Ever wondered why citrus-flavored sodas taste so vibrant and have that cloudy appearance? It’s because of something called Brominated Vegetable Oil, the enhancer behind the tangy delight. However, it's linked to potential neurological disorders, which led to its ban in the EU. 

Although the FDA advises on consuming it only on an interim basis, it’s still quite prevalent.

Of all the four additives we’ve mentioned, the use of BVO has to be the most surprising. It’s been proven to leave residue to body fat and has already been linked to the death of two people. In fact, the Center for Science in the Public Interest (CSPI) still calls it “a poorly tested” substance. Yet, it still remains available widely. 

    Why The Difference in Laws Between the US and EU?

    At first glance, you might think that it’s quite weird that something can be banned in one country but not in another.

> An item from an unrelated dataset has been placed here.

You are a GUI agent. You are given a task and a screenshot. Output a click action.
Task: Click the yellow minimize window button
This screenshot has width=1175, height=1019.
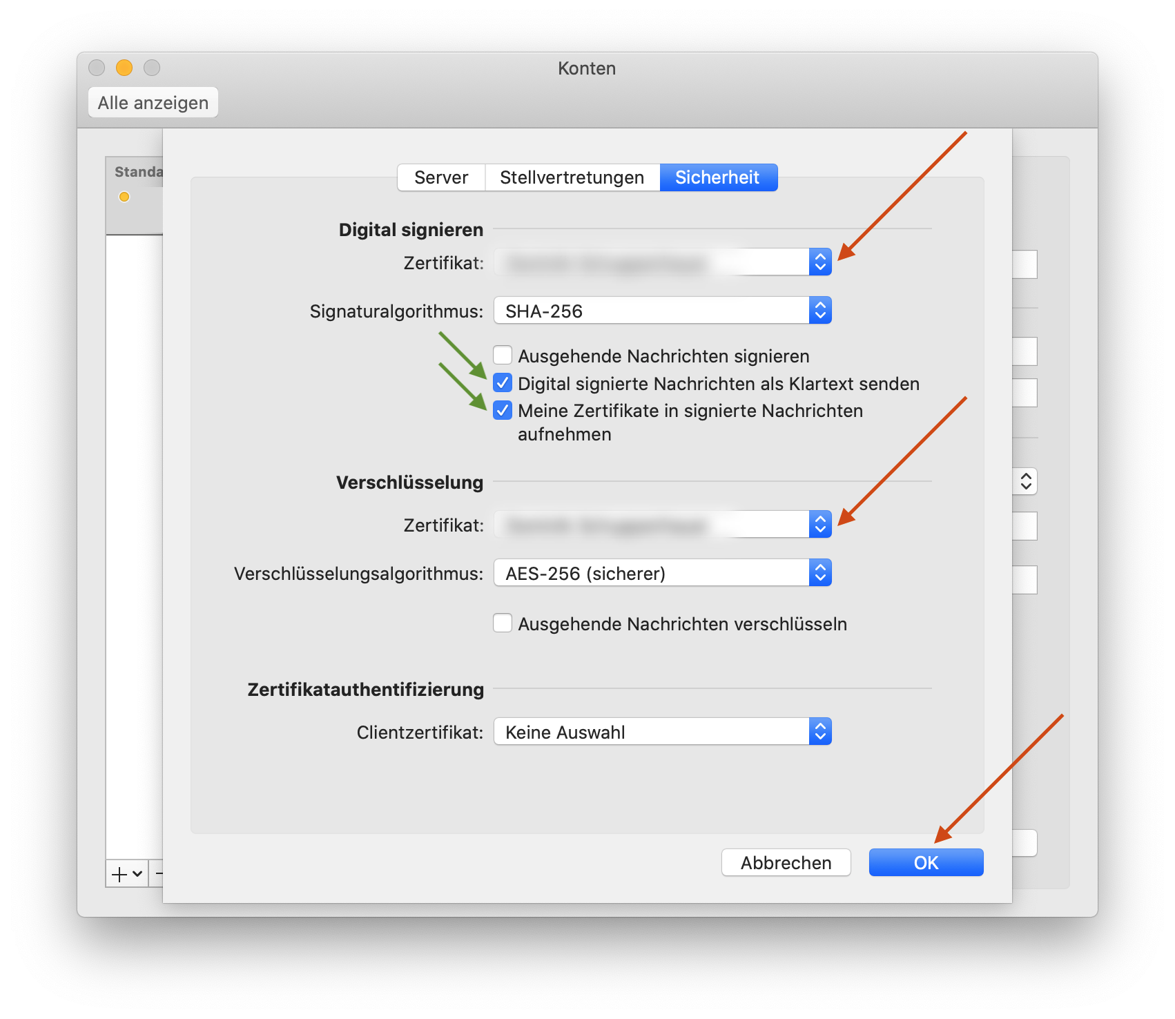point(124,68)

    Isn’t it the same toxic substance?

    Let’s take a look at some of the reasons why the laws in the U.S. are looser.

    Different Risk Perceptions: U.S. regulators often focus on the probability of harm. If a clear, immediate danger isn't evident, an additive will likely remain legal. In contrast, the EU follows the precautionary principle. If an additive has the possibility of causing harm, it's more likely to be restricted or banned.


    Lobbying Influence: The food industry in the USA has more sway over legislation. Companies spend millions on lobbying efforts to prevent tighter regulations.


    Reevaluation System: Unlike the EU, the USA doesn't have a systematic process for reevaluating approved additives, which can lead to outdated decisions sticking around for longer.


    Final Thoughts

    Navigating the world of food additives can be a tricky journey. With conflicting standards and regulations between continents, it's easy to feel overwhelmed.

    As consumers, our greatest tool is knowledge. By understanding the substances in our foods, we can make more informed decisions about what we put on our plates. After all, it's not just about eating - it's about living well!